Sonia had wanted to write a biography
of her father, and she discussed the project with Natasha. Of course nothing
came of it. Finally her mental problems were beyond her control. Toward the end
she had trouble articulating her thoughts. She would talk to friends, but
incoherently. Horowitz told Natasha that he believed her motorbike accident in
1957 had caused severe brain damage.
When Sonia died in Geneva, history
repeated itself. Wanda immediately got on a plane, while Horowitz stayed home.
His way of coping with a crisis was to flee from it.
Wanda had brought Sonia to Geneva in
1974, asking the pianist Nikita Magaloff, who lived near there, to look after
her, which he did. Sonia said she wanted to take piano lessons again, and also
wanted to continue her Russian studies. Magaloff put her in touch with a
Russian pianist, Alexis Golovin. She never got around to taking lessons, but
she and Golovin became friends and she would spend much time on the phone with
him, discussing her problems. The main problem seemed to be her father. She
told Golovin that she loved her father but that he had rejected her. She kept
waiting for him to show any desire to see her, any suggestion of love from him.
It never happened.
In Geneva and elsewhere it was
generally believed that Sonia had taken her own life. But there was no evidence
one way or the other. Natasha believed that it was an accidental death from an
overdose of drugs. “If she had wanted to commit suicide she would have done it
long before.”
Wanda returned from Sonia’s funeral in
Milan distraught. One night some friends came to East Ninety-fourth Street to
pay their respects. Horowitz came downstairs and, said Vera Michaelson, a
public relations woman who was a neighbor in Connecticut, where Horowitz and
Wanda had a summer home, it was the first time she had ever seen him haggard, untidy,
looking as though he had not slept for weeks.
Mrs. Michaelson and her husband soon
said they had to leave.
“No,” said Horowitz. “I want to play.”
He went to the piano.
Mrs. Michaelson said that she did not
remember what he played, except that “it was not sad, not funeral music.” Mrs.
Michaelson was looking at Wanda while Horowitz played. “She looked at him with
such tremendous love. She was terribly in love with him at that moment.”
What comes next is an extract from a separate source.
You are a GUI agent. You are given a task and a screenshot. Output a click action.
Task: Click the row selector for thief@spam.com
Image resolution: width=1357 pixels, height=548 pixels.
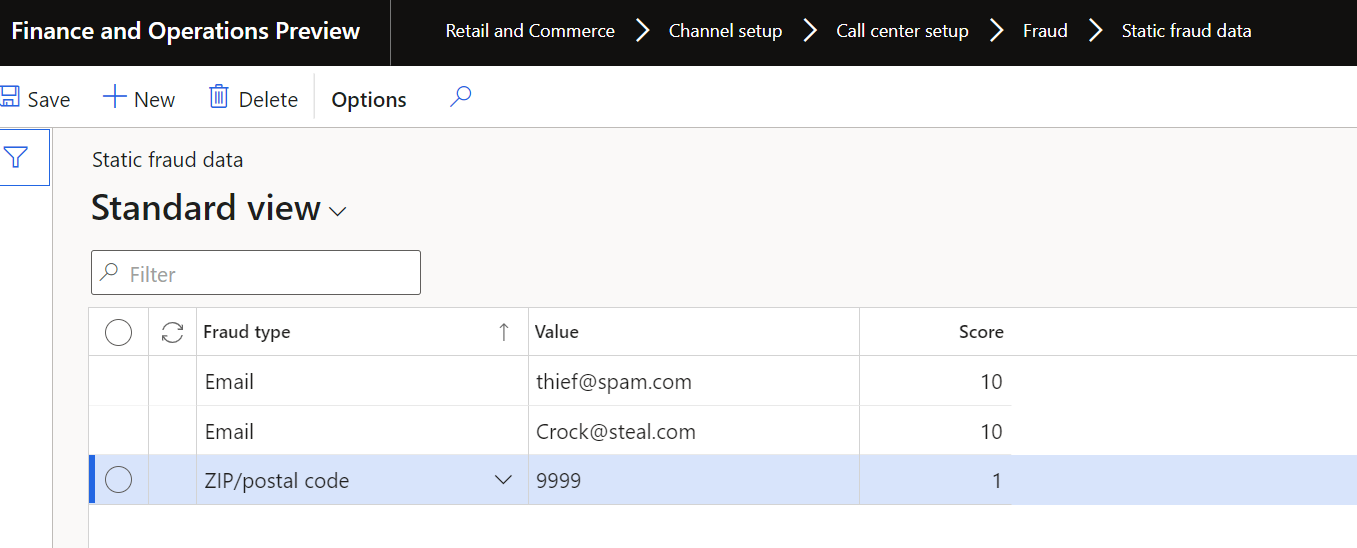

Horowitz played for about two hours. It was a tribute that Sonia would have
appreciated and perhaps even understood.
19.
Travelling à la Paderewski
About two months after Sonia’s death,
Horowitz was once again on the road with Wanda, meeting the rest of his
commitments for the 1974–75 season, during which Horowitz played about twenty
concerts in the United States and Canada. It was the biggest tour he had
undertaken since the 1950s.
If Horowitz had any deep feelings
about Sonia’s death, he managed to hide them very well. And Wanda refused to
talk to the press about Sonia in any detail. Her only comment was that she
thought she would never get over it, but that life must go on. Horowitz made no
statement at all. But he was willing, even eager, to talk about everything
else.
Something new in his relations with
the media was entering Horowitz’s life. Ever since his American debut in 1928
he had been in the public eye, always an object of intense curiosity to the
musical public. But he never gave much of himself in his interviews, constantly
repeating the same old stories – his relationship with Rachmaninoff, his
childhood meeting with Scriabin, and so on. Generally he ended up saying the
same things over and over again, and his observations were never particularly
original or stimulating. In all fairness, this is true of most artists. They
are forced back to the same stories, year after year. After all, they can’t invent new things to say.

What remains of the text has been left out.